Colonel Michaël Randrianirina: « Conduire le pays vers les élections »

Le président de la Refondation de la République, le colonel Michaël Randrianirina, a fait part, dimanche soir, face aux journalistes, sa volonté de “placer l’intérêt national au cœur de l’action publique”. Invité d’une émission spéciale diffusée sur les chaînes audiovisuelles publiques, il a affirmé que les décisions prises depuis son accession à la tête de l’Etat ne répondent à aucun calcul politique, mais s’inscrivent dans une mission de transition visant à conduire Madagascar vers des élections transparentes et acceptées par tous.

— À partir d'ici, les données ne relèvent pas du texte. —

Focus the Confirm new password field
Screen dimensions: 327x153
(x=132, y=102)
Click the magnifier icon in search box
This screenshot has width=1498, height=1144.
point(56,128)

«Je suis un militaire. La mission qui m’a été confiée est de con­duire Madagascar vers des élections reconnues et acceptées par tous. Toutes les décisions que je prends jusqu’à présent ne comportent aucun calcul politique», a-t-il déclaré.
Selon lui, la priorité du gouvernement actuel de­meure l’organisation complète de l’élection présidentielle prévue l’année prochaine.

Présidentielle

Michaël Randrianirina a également insisté sur la nécessité d’un changement de mentalité et de pratique dans la conduite des affaires publiques. Cette transformation, a-t-il laissé entendre, doit précéder les grandes concertations nationales dans le cadre de la refondation de l’Etat. L’objectif affiché est de renforcer la confiance des citoyens dans les institutions et de créer les conditions d’une gouvernance davantage tournée vers l’intérêt général.

Interrogé sur une éventuelle candidature à la prochaine présidentielle, le colonel Michaël Randrianirina a indiqué que cette perspective ne figure pas dans ses intentions actuelles. Il affirme concentrer ses efforts sur la préparation du scrutin et sur les garanties de transparence susceptibles d’assurer l’acceptation des résultats par l’ensemble des acteurs politiques et de la population.

Le PRRM a par ailleurs répondu à plusieurs sujets qui alimentent le débat public. Concernant les ru­meurs liées à ses relations avec l’homme d’affaires Koufali Daya, il a rejeté toute influence extérieure sur ses décisions. Selon lui, les accusations dont il fait l’objet relèvent d’une stratégie de discrédit politique. «Person­ne ne me dicte mes décisions», a-t-il assuré, revendiquant son indépendance dans l’exercice du pouvoir.
Pour le président de la Refondation, l’intérêt national, et non les ambitions personnelles, doit guider la refondation du pays. Reste à savoir si cette ligne de con­duite parviendra à convaincre l’ensemble de la classe politique et de l’opinion publique à l’approche de la concertation nationale.